Observability
Agentick has a pluggable telemetry layer. Every procedure execution emits a span with timing, attributes, and errors. Counters and histograms are available for cumulative and distribution metrics. Plug in OpenTelemetry, build a custom backend, or leave the default no-op in place.
At a glance
import { Telemetry, createOTelProvider } from "@agentick/core";
// Anywhere in your bootstrap (once, before app starts)

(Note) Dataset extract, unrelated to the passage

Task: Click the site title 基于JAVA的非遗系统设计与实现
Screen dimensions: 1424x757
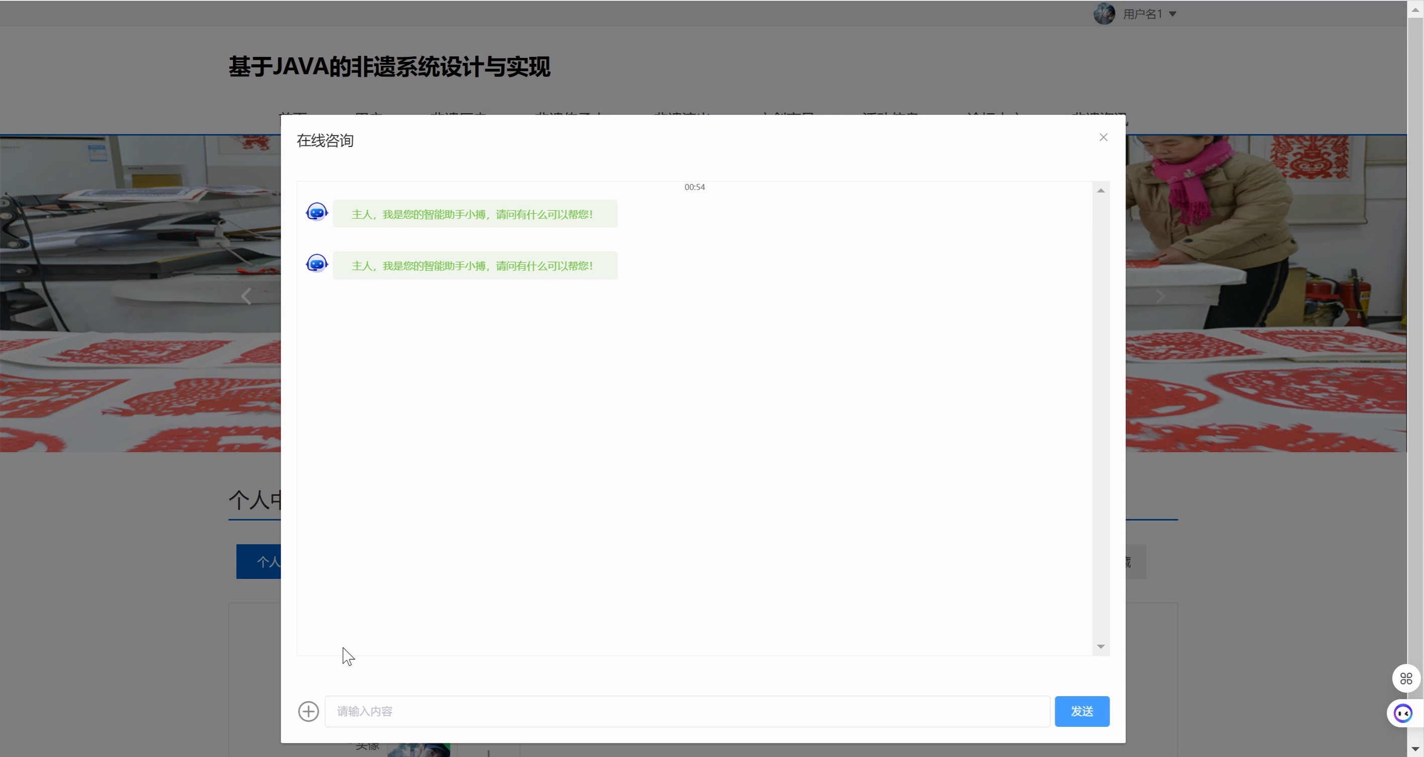Action: coord(389,67)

Telemetry.setProvider(createOTelProvider({ serviceName: "my-agent-service" }));That's it. Every procedure agentick executes — agents, tools, hooks, model calls — automatically opens and closes a span via the configured provider.
Span anatomy
The engine starts a span for every procedure and stamps it with execution metadata before your code runs:
| Attribute | Description |
|---|---|
procedure.pid | Unique ID for this procedure execution |
procedure.execution_id | ID of the surrounding execution boundary |
procedure.parent_pid | Parent procedure's PID, if any |
procedure.is_execution_boundary | True for engine entry, fork, spawn, component-tool calls |
procedure.execution_type | engine, model, component_tool, fork, spawn, … |
procedure.metadata.* | Any keys passed via .withMetadata({ … }) |
metrics.* | Metrics emitted via ctx.metrics during the procedure |
Errors call recordError on the span. Aborts call recordError with an AbortError. The span is then ended.
The Span API
interface Span {
// Required
end(endTime?: number): void;
setAttribute(key: string, value: any): void;
recordError(error: any): void;
// Identity (optional)
readonly traceId?: string;
readonly spanId?: string;
// Lifecycle (optional)
isRecording?(): boolean;
updateName?(name: string): void;
// Attributes (optional)
setAttributes?(attrs: Record<string, AttributeValue>): void;
getAttribute?(key: string): AttributeValue | undefined;
getAttributes?(): Readonly<Record<string, AttributeValue>>;
// Sub-step events (optional)
addEvent?(name: string, attrs?: Record<string, AttributeValue>, timestamp?: number): void;
// Status (optional)
setStatus?(status: { code: "unset" | "ok" | "error"; message?: string }): void;
}The optional members let you build providers incrementally — older providers that only implement the required three remain valid. New providers should implement the whole surface for full feature support.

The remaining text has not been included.